Benicia, Calif. — Home audio supplier NHT has new owners, and one of them is the industry veteran who co-founded the company in 1986 and stayed at NHT’s helm during all but three of the brand’s 22 years in existence.

Niwot, Colo.-based Vinci Labs, a former Flextronics division that designs DSP and surround processor chips and boards, sold NHT to a trio of people, including co-founder and ex-managing director Chris Byrne. The other owners are former NHT sales and marketing VP John Johnsen and Jim Pyle, a former owner of two logistics businesses and no relation to the founders of Pyle car audio.

“NHT will be owned by us and eventually, all employees will have a share,” Byrne told TWICE.

Vinci bought the brand in November 2005 from Rockford upon the car audio supplier’s exit from the home audio business, but Vinci “was looking for rapid, rapid growth” at a time when the “specialty audio market was still somewhat in decline,” Byrne said.

Vinci began searching for a potential buyer in the fall of 2007 and, by the end of October, laid off Byrne and “95 percent of the NHT employees who were there for five or more years,” he said.

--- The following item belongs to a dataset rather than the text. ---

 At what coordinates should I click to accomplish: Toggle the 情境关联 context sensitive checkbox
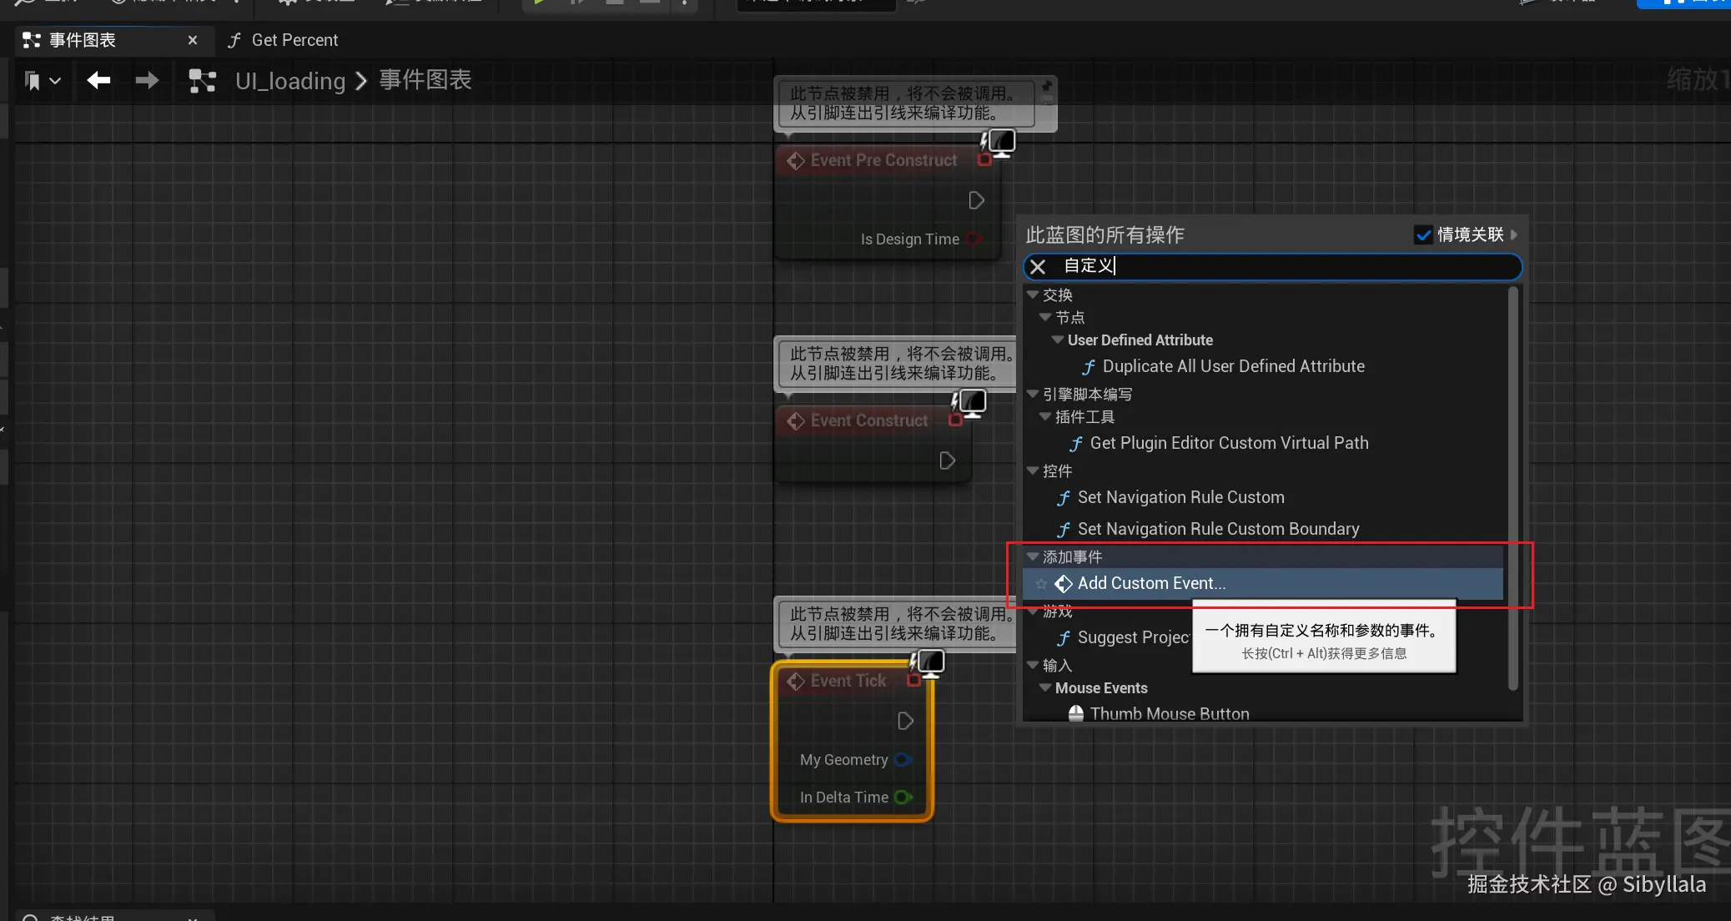(x=1423, y=235)
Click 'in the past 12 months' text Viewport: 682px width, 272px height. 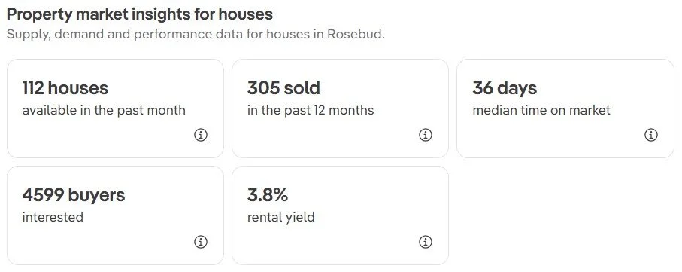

In December, Vinci’s investors then called Byrne about a potential purchase.

Despite the layoffs, NHT continued to ship products to about 200 active dealers and provide dealer support and product service, Byrne said.

Byrne’s new company, NHT Audio LLC, has begun hiring back personnel, concentrating first on building a staff of 12 to 13 people focused on sales and customer service. “Then after a year, we’ll start product development in earnest,” Byrne said. “We need first to get close to the market again.”

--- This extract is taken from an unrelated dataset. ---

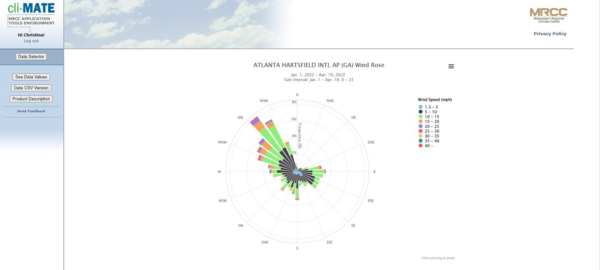The height and width of the screenshot is (270, 600).
Task: Click the MRCC Midwestern Regional Climate Center logo
Action: click(548, 15)
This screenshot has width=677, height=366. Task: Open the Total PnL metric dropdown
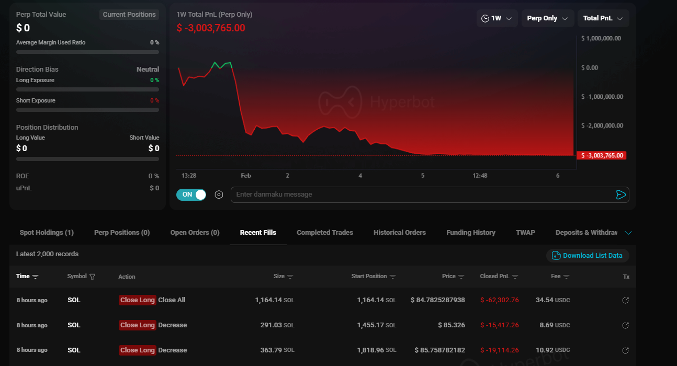click(603, 18)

Byrne described NHT as profitable since 1990, “always self-sufficient,” and “not heavily encumbered with debt.” In six to eight months, he added, “we should be working on our own cash and pay off a line of credit.”

NHT will continue to offer in-room and custom-installed residential speakers as well as pro-audio speakers, but recently under Vinci, the brand closed out its narrow selection of component electronics, and it will now sell off its current DSP speakers before possibly reentering the market with later-generation technology.

NHT began life in 1986 as a co-venture of Byrne and speaker designer Ken Kantor. In 1990, the company was purchased by International Jensen, the home and car speaker company, which in turn was later purchased by Recoton.

In late 2002, Rockford purchased NHT from Recoton, which was selling off assets in an unsuccessful attempt to stave off liquidation.

In November 2005, as part of a restructuring plan to focus on the 12-volt business, Rockford sold NHT to Vinci. Rockford also sold off the home and pro audio inventories of its Hafler and Fosgate Audionics brands, and it sold its German-based MB Quart operation, which markets home, car and pro audio.